Link to previous Friday Drivetime shows http://www.bcfmradio.com/category/shows/drivetime/friday-drivetime

Fri04Oct13 – BCfm’s weekly politics show presented by Tony Gosling

At five: discussing the big stories in Bristol, Britain and around the world
After six: straight talking and investigative reports with Martin Summers and Marina Morris

For all the shows back to Easter 2009 visit the Friday Drivetime archive page

[youtube=http://www.youtube.com/watch?v=-moGtQFvsVU&w=420&h=315]

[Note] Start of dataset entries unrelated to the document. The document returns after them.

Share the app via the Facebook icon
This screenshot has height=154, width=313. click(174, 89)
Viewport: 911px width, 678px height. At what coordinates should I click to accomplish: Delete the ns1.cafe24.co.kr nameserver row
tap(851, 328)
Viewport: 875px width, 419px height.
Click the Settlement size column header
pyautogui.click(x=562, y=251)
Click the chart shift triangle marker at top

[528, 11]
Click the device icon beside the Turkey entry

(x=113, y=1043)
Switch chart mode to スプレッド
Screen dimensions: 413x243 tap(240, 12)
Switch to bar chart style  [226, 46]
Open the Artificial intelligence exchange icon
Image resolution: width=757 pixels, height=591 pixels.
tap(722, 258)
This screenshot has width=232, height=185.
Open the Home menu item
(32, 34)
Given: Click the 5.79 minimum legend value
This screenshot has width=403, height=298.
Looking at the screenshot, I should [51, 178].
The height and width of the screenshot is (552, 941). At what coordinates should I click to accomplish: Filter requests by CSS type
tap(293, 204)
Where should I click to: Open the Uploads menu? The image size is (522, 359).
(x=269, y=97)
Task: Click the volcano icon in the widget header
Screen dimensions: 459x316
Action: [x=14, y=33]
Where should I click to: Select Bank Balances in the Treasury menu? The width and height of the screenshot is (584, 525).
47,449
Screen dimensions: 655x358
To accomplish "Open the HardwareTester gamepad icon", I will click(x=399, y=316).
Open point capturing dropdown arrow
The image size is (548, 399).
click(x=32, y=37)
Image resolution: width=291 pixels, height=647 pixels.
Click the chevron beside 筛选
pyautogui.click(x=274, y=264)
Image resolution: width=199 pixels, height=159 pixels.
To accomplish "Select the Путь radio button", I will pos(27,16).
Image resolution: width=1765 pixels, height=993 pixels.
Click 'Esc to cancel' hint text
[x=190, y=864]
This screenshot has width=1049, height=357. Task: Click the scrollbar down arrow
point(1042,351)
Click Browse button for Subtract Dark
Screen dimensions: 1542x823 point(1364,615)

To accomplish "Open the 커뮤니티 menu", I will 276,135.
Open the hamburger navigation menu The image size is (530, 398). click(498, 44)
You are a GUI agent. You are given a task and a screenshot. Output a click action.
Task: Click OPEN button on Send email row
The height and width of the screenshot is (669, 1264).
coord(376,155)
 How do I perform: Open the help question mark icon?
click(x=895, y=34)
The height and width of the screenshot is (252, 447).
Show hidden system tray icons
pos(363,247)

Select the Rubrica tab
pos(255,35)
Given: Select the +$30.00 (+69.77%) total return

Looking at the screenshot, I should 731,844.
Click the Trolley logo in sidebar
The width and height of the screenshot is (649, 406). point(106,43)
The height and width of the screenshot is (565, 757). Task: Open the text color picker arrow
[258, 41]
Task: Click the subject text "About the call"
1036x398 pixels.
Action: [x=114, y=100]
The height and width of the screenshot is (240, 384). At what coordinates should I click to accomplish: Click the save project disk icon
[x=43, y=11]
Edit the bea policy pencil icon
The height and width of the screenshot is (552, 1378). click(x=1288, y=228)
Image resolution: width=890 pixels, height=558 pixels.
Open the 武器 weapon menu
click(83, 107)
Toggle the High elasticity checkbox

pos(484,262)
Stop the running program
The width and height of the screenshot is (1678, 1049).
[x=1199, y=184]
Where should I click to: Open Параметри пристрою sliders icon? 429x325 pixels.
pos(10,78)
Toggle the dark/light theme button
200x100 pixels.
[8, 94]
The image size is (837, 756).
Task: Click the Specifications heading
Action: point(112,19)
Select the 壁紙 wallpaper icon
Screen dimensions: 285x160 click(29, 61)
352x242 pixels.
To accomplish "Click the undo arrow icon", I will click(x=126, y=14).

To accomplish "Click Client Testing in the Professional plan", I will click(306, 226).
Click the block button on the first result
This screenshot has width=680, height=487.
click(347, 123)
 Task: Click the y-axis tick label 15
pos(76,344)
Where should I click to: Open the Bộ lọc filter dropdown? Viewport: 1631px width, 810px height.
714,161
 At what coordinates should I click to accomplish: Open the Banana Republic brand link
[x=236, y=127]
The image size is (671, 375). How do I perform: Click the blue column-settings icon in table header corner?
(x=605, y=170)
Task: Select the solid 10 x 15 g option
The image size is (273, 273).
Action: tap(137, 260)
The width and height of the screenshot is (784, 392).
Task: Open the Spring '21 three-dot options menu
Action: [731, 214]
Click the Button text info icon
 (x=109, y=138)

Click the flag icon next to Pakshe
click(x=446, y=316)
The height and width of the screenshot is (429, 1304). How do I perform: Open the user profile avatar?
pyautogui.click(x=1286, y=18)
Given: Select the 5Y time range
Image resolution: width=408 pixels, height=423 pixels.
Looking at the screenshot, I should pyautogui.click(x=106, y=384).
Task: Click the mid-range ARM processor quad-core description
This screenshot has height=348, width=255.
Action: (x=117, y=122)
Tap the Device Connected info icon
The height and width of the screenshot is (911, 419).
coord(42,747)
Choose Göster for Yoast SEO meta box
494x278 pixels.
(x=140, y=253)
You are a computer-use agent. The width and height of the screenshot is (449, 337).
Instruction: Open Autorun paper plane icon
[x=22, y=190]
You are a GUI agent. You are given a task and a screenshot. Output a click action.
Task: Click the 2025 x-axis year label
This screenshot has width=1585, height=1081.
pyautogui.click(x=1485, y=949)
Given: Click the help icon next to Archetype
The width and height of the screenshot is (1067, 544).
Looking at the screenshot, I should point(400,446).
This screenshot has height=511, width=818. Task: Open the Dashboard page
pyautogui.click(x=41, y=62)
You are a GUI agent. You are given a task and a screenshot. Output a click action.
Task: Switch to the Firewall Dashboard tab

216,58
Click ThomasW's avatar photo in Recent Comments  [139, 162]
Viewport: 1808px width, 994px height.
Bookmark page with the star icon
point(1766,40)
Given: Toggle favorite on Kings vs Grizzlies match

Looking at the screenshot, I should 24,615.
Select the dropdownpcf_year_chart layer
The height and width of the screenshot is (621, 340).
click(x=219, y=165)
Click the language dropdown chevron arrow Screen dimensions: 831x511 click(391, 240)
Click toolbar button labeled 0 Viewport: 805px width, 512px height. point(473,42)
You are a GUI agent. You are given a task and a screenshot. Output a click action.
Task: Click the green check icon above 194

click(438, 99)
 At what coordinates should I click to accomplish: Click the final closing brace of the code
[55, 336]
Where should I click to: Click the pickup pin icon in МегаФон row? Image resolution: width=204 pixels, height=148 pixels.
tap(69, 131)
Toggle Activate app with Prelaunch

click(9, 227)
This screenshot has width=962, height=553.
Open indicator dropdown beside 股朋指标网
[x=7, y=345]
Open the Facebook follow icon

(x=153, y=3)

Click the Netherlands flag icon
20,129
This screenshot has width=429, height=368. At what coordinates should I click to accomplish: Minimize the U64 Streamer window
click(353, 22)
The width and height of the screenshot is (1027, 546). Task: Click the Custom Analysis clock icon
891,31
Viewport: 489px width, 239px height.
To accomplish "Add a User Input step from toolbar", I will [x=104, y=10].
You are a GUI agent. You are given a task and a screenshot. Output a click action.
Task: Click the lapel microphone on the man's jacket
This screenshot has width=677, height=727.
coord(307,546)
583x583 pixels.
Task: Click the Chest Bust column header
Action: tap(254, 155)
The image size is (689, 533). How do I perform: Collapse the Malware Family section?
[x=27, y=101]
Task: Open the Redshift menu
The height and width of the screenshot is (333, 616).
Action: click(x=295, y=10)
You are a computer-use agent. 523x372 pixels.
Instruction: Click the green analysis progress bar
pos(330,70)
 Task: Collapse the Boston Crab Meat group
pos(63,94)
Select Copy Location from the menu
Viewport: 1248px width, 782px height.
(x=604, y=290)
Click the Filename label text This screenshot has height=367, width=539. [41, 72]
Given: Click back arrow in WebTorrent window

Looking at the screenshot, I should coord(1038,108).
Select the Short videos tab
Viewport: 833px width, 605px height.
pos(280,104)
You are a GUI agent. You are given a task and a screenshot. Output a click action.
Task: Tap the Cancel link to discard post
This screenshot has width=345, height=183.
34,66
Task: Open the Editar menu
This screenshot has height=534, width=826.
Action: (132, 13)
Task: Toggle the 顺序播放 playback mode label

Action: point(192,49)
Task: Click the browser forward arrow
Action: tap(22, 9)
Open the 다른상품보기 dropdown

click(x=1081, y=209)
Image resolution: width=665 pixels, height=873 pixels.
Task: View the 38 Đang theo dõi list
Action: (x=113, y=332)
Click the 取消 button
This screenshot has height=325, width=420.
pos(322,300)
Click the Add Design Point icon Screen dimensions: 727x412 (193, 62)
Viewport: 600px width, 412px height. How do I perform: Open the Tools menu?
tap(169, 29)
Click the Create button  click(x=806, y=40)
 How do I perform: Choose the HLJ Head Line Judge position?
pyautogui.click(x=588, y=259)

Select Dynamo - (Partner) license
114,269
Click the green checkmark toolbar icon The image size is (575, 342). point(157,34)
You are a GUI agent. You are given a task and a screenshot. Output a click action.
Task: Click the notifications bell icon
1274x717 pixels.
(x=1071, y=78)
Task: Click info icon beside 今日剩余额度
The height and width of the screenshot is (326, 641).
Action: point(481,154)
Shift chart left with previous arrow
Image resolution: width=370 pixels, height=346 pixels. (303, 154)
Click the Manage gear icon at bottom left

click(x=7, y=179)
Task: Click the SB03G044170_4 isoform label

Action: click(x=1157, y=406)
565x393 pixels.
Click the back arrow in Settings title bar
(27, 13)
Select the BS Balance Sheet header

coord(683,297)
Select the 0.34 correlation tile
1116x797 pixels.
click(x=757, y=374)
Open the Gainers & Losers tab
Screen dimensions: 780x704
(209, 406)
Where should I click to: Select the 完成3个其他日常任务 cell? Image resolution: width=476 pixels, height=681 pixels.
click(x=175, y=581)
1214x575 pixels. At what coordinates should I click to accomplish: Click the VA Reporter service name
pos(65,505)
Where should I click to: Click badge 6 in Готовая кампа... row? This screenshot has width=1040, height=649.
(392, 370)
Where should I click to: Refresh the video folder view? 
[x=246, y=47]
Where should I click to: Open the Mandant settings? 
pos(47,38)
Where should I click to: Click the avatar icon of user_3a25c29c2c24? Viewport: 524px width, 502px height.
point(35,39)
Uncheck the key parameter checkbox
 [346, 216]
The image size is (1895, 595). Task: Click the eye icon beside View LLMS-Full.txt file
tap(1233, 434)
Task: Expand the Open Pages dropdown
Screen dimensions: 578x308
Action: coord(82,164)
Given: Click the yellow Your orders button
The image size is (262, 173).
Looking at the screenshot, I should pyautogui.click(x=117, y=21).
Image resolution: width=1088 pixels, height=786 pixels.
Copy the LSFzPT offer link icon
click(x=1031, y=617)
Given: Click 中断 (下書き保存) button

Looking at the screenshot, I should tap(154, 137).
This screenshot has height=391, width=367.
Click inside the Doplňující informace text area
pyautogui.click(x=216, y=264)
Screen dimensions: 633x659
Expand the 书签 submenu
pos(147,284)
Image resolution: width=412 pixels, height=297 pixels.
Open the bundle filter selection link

First hour: News review with Mark Wright, Lib Dem councillor for Cabot. Cameron’s speech, Osborne’s speech and critique of their ability to control borrowing; the shutdown of large parts of the US government; UK defence cuts and two former Royal Fusiliers interrupt defence Secretary Philip Hammond’s speech at the Tory party conference; Daily Mail attacks Labour leader Ed Miliband’s father for ‘hating Britain’ and calling him ‘evil’;  50-60,000 people attend last Sunday’s NHS march and rally in Manchester, not covered by BBC so we hear a clip of UNITE General Secretary Len McClusky’s speech; Glenn Greenwald explains why the Edward Snowden revelations are no threat to national security – Mark Wright believes people should be more angry about GCHQ and NSA revelations and the intrusion into our privacy they represent; Newcastle Labour councillor David Stockdale in charge of closing the city’s libraries is investigated for failing to declare his Freemason membership; Legal Aid cuts hit Michael Mansfield’s practice “now only the rich have access to justice”. Michael Mansfield: ‘Nowadays there’s one rule for the rich, and another for the poor’ He has represented everyone from the Lawrence family to the Hillsborough victims. But cuts to legal aid mean he can now only exist as a ‘virtual lawyer’.
[audio: 201310041700]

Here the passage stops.